Hof Arnhem-Leeuwarden oordeelt in hoger beroep dat er geen redelijke mate van zekerheid is dat X als borg zal worden aangesproken en dat de daardoor ontstane regresvordering onvolwaardig zal zijn. Het krediet van de bv's is inmiddels (nagenoeg geheel) afgelost uit ontvangen royalty’s.

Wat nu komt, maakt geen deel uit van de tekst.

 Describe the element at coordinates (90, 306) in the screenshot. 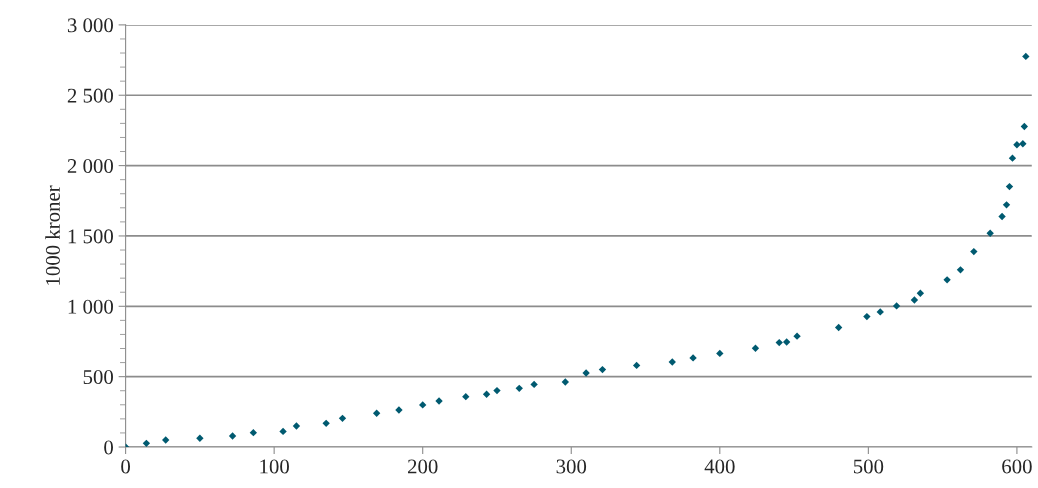

I see `y-tick-label: 1 000` at that location.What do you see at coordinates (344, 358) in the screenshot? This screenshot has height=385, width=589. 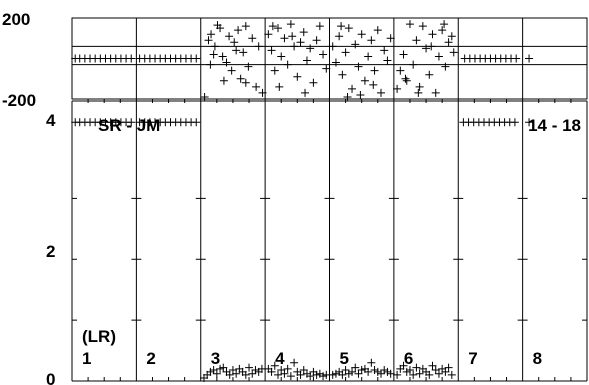 I see `panel-label: 5` at bounding box center [344, 358].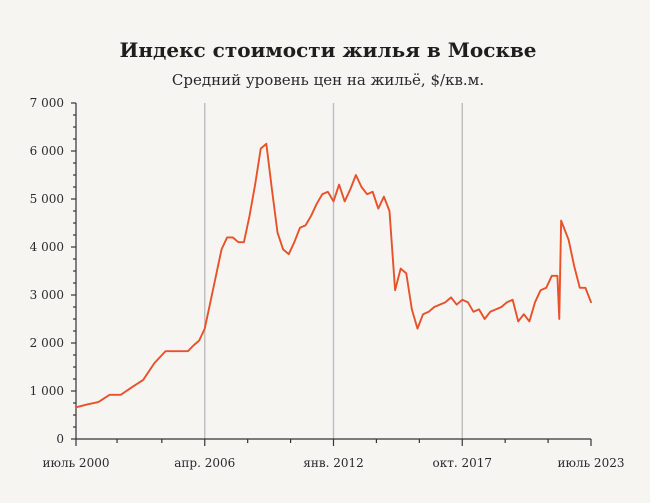  I want to click on y-axis-ticks: 0 1 000 2 000 3 000 4 000 5 000 6 000 7 000, so click(53, 271).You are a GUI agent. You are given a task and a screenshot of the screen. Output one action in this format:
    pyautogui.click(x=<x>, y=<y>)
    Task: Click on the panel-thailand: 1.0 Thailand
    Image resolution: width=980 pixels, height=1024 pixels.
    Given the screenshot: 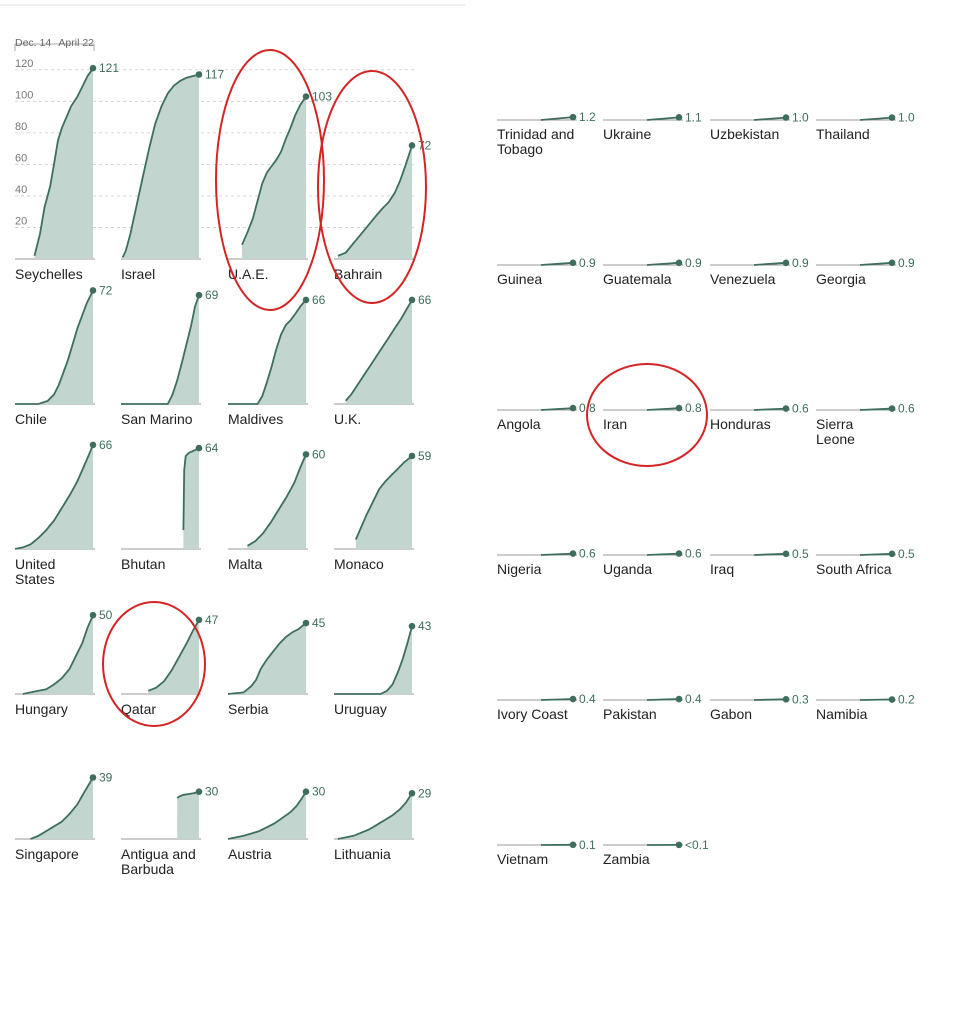 What is the action you would take?
    pyautogui.click(x=866, y=126)
     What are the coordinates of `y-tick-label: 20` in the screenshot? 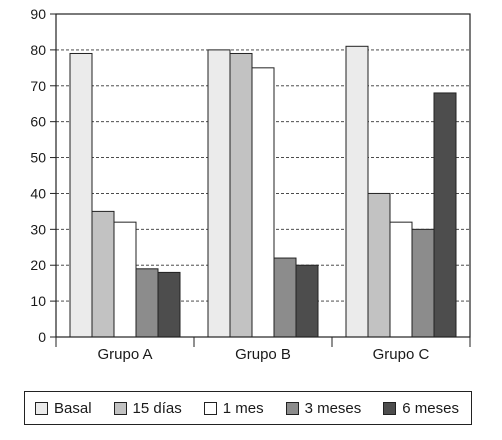 It's located at (38, 265).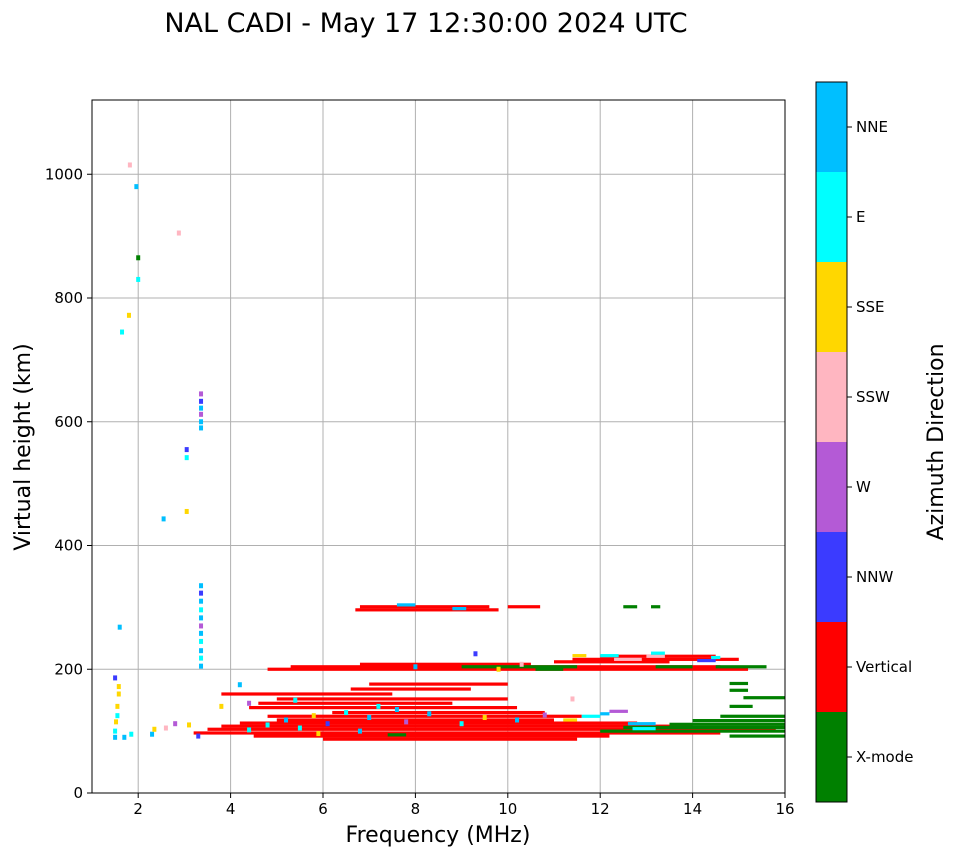  Describe the element at coordinates (784, 809) in the screenshot. I see `x-tick-label: 16` at that location. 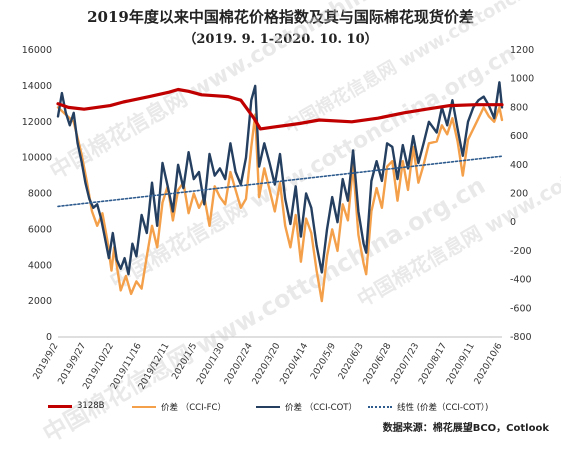 I want to click on y-right-tick-label: 400, so click(x=519, y=166).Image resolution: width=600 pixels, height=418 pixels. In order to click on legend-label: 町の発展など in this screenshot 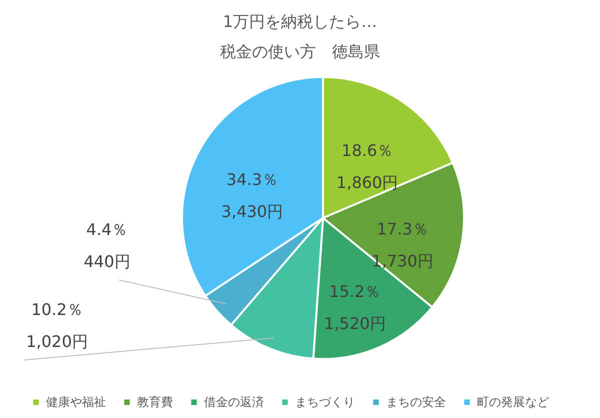, I will do `click(513, 402)`.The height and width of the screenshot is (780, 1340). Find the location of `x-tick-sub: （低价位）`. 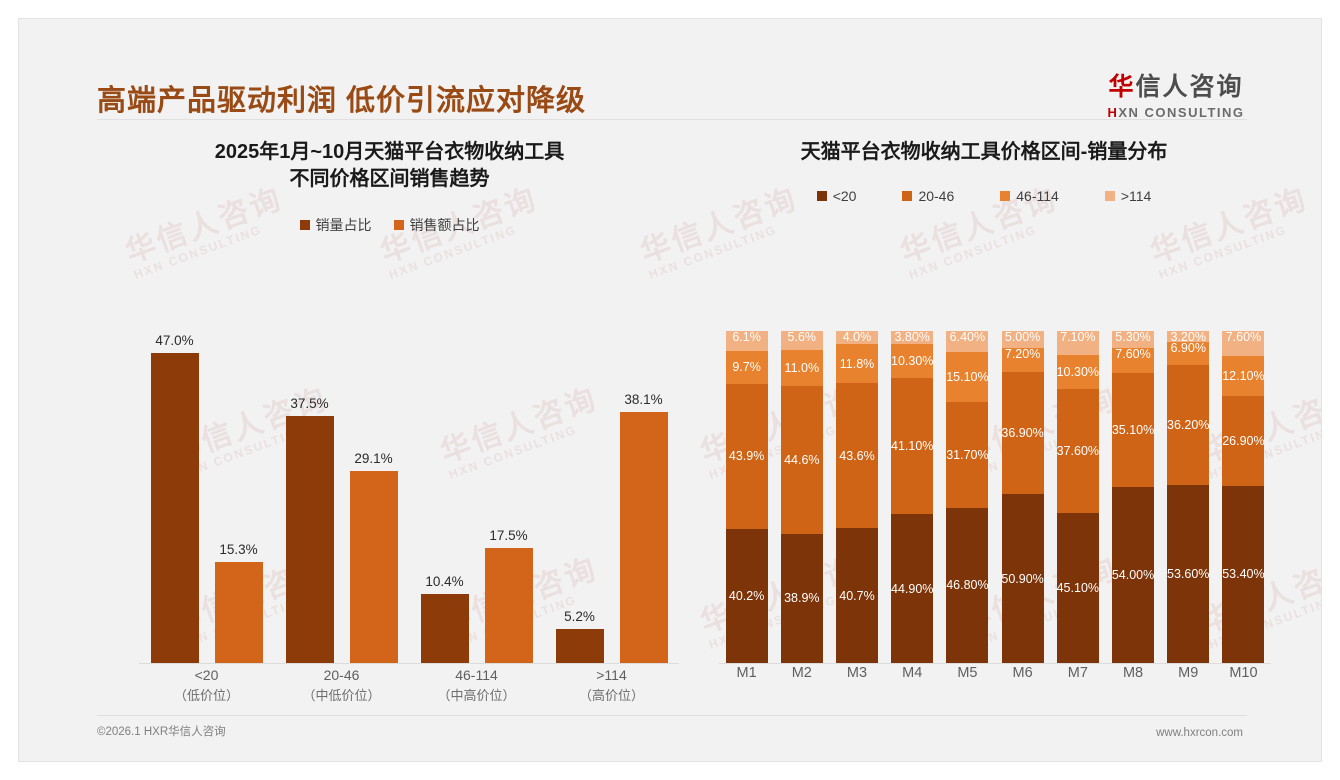

x-tick-sub: （低价位） is located at coordinates (206, 696).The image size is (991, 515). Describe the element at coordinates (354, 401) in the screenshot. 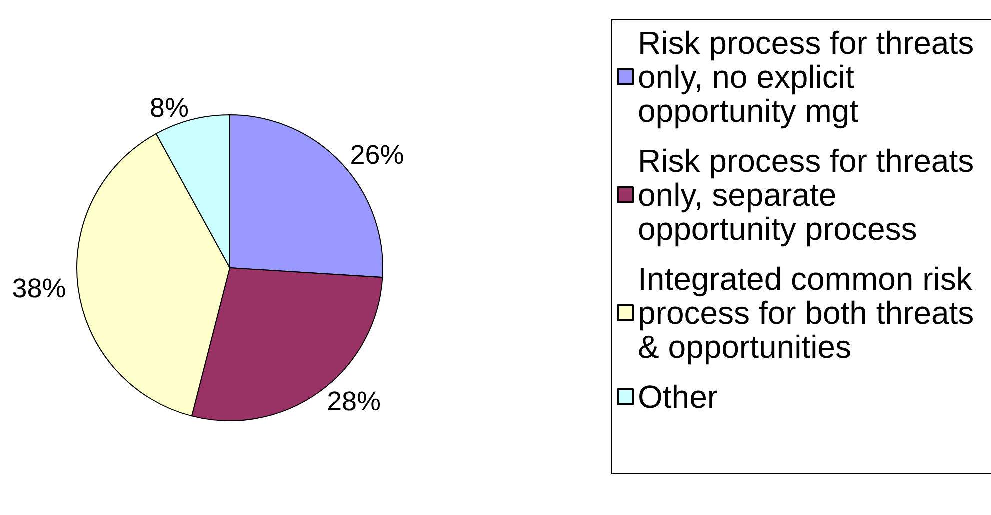

I see `data-label: 28%` at that location.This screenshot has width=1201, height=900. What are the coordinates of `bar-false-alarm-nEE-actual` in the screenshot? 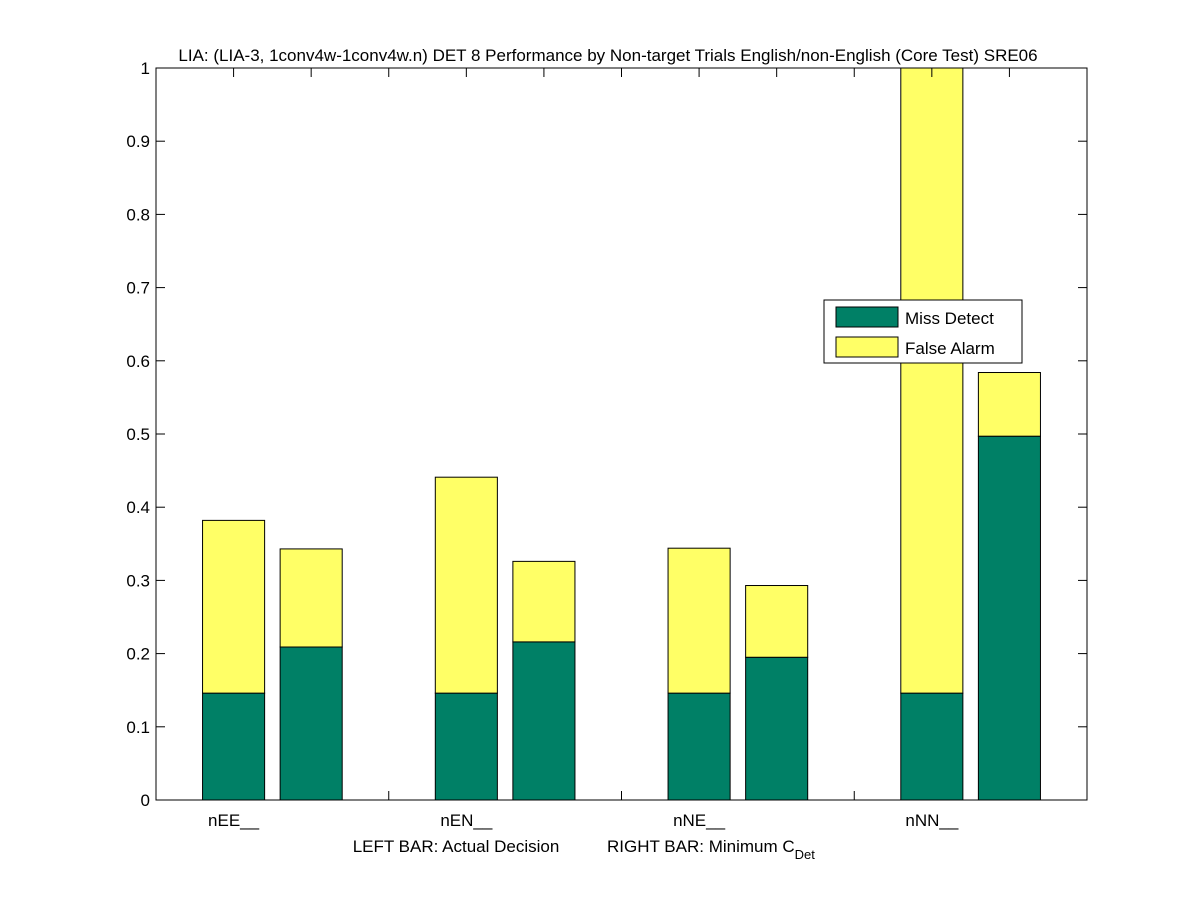 It's located at (234, 606).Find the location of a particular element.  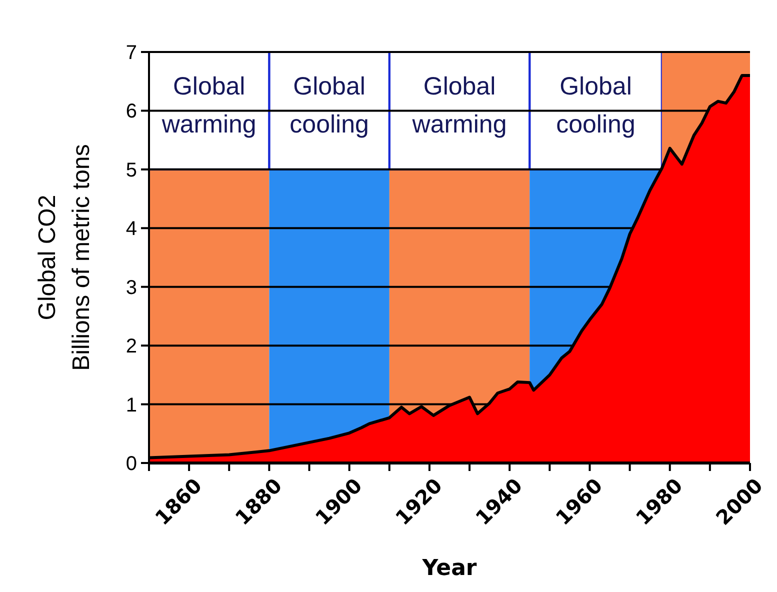

y-tick-label: 3 is located at coordinates (132, 288). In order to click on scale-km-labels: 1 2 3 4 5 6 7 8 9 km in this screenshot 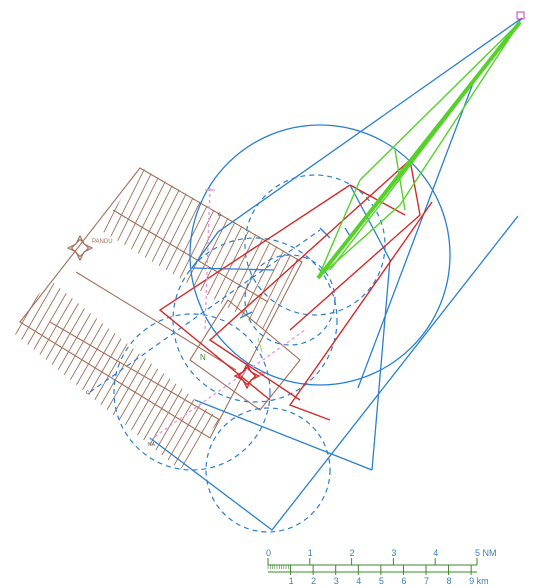, I will do `click(389, 581)`.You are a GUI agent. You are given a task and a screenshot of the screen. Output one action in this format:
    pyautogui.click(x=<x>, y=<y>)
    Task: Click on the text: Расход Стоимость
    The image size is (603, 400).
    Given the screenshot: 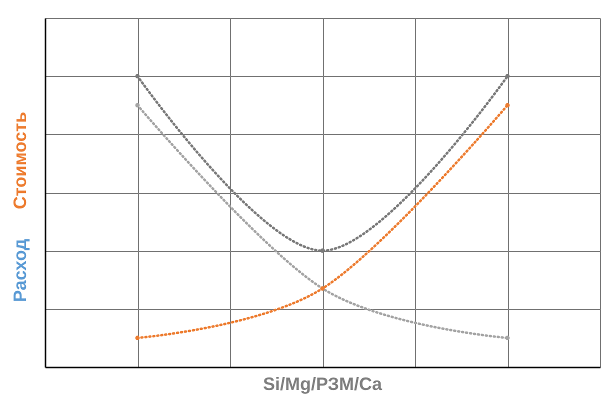 What is the action you would take?
    pyautogui.click(x=20, y=207)
    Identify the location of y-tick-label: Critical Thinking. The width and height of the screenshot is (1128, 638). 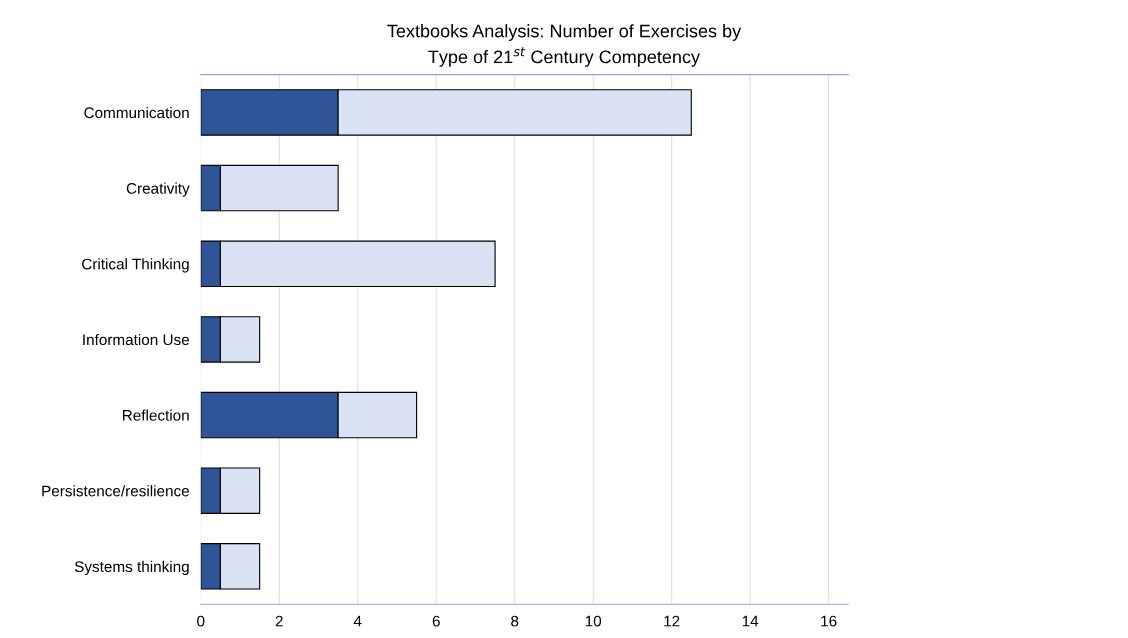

X is (middellijk) dga van een bv die filmrechten bezit. In 2011 wordt een financieringsovereenkomst met een bank gesloten voor € 1,5 mln, waarvoor X zich in privé borg stelt voor € 250.000. De bv's behalen in 2012 en 2013 per saldo een verlies van ruim € 2,3 mln. In geschil is of X eind 2013 een 'voorziening privé borgstelling' kan vormen. In 2013 tot en met 2016 is het krediet (nagenoeg geheel) afgelost uit de ontvangen royalty’s. Volgens Rechtbank Gelderland heeft de inspecteur de voorziening van € 220.000 (€ 250.000 minus TBS-vrijstelling € 30.000) terecht niet geaccepteerd. X stelt in hoger beroep dat de bank eind 2013 tot 'bijzonder beheer' is overgegaan.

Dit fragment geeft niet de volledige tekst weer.